— ЧТО СДЕЛАТЬ —
Пожалуйста, продолжите приведенный ниже отрывок о монастырском служке, охочем до чужих тайн, начав сразу после его последнего предложения.

— ОТРЫВОК СО СТРАНИЦЫ —
Больше всего на этом свете любил служка не деньги и не еду, не женщин и не сон, нет – больше всего любил он сунуть свой длинный нос с целыми двумя бородавками в чью-нибудь тайну. Расковырять эту тайну, как собака землю, где зарыта кость, рассмотреть чужой секрет во всех низких и гадких подробностях, а потом со всеми этими подробностями выложить перед людьми во всеуслышание. Было для него блаженством смотреть на лица слушателей, когда он вот так препарировал чужие страсти. А высшей радостью – видеть лицо того, чью грязное белье вытаскивает и топчет. Впрочем, наслаждался он этим своим грешком осторожно, не выказывая открыто собственной радости, поэтому хоть и был словлен несколько раз, но сумел отговориться и не быть выставленным из монастыря.

— ЗАПИСАННЫЕ ДАННЫЕ —
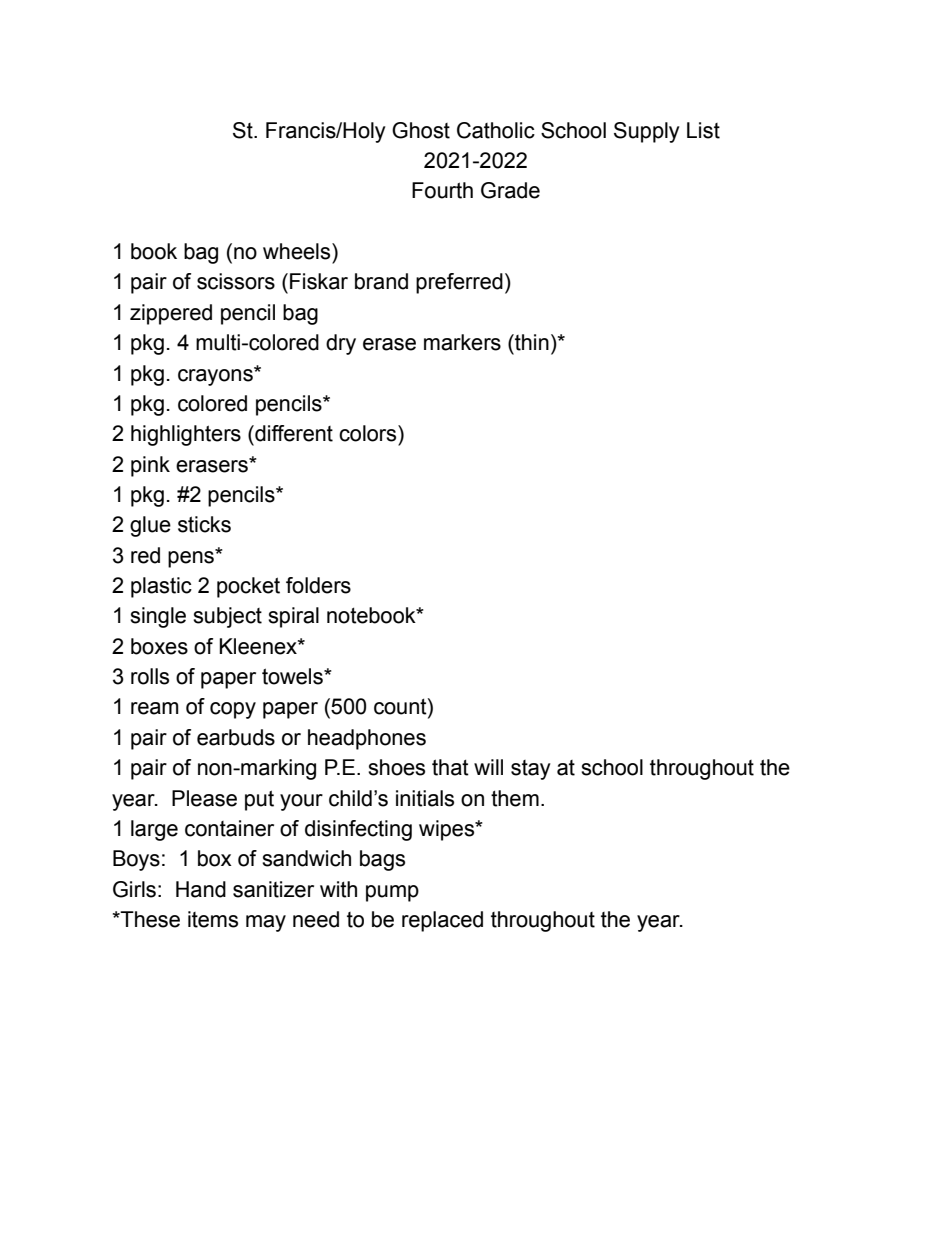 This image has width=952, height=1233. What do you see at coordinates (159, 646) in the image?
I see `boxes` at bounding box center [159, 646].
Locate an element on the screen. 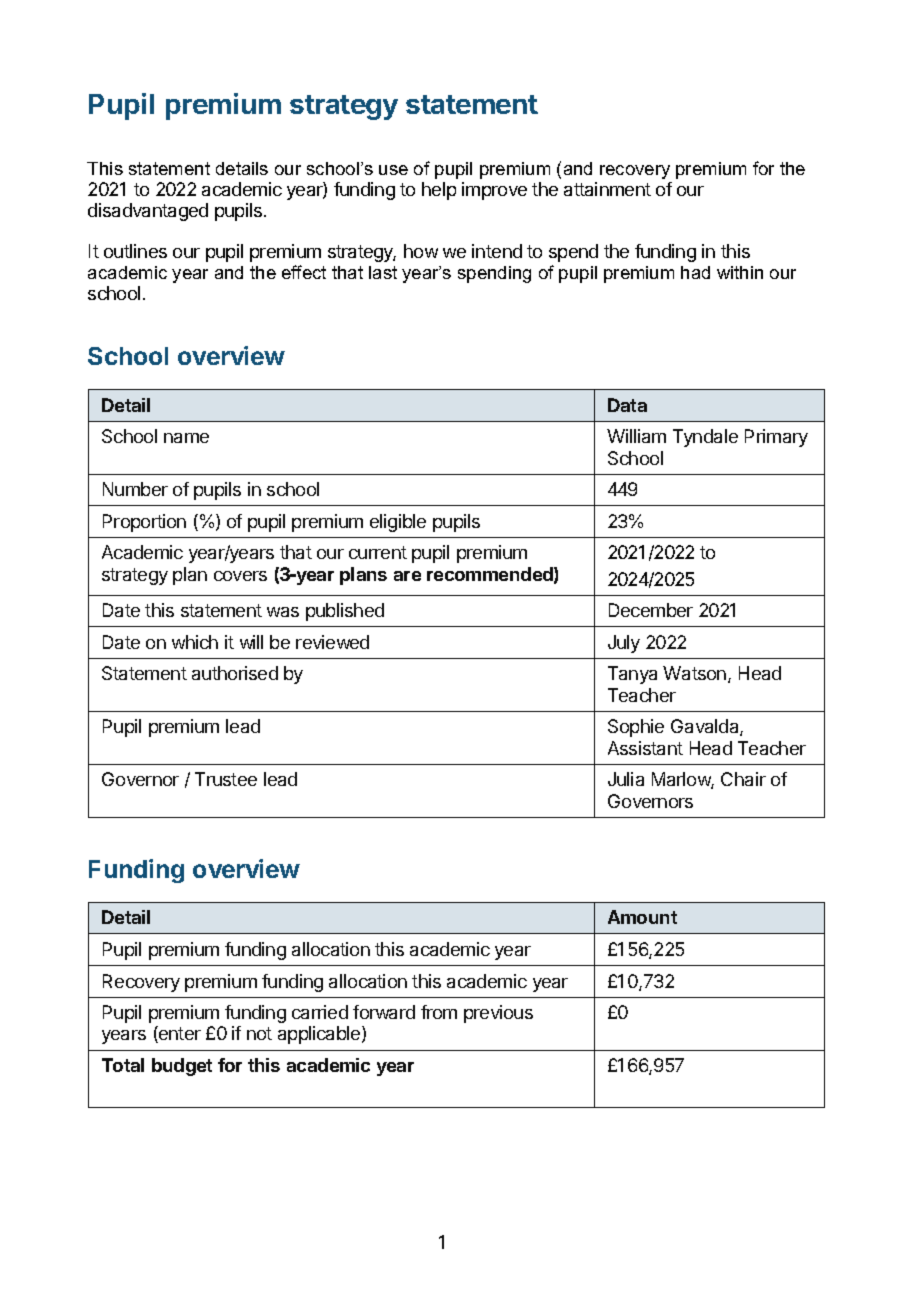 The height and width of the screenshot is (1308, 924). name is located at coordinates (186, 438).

— ОТВЕТ —
В последнее время особенное внимание Вака уделял недавно ставшему послушником молодому бывшему ронину по имени Тайкан. Имя это, по традиции, тот получил при посвящении, и как он звался раньше, никому открыто не было. Тайкан был странен сам по себе: ну что делать сильному, молодому, приятному лицом воину в монастыре? Он пришел как-то поздно вечером, и его приход Вака пропустил, о чем сейчас жалел. Еще больший интерес служки привлекали случавшиеся с Тайканом приступы то ли безумия, то ли одержимости. Настоятель каждый раз спешил укрыть послушника у себя, чтобы никто не видел, но Вака умел хоть одним глазком, но подглядеть и туда. И чем дальше глядел, тем больше у него чесались руки вызнать эту тайну и насладиться ею сполна.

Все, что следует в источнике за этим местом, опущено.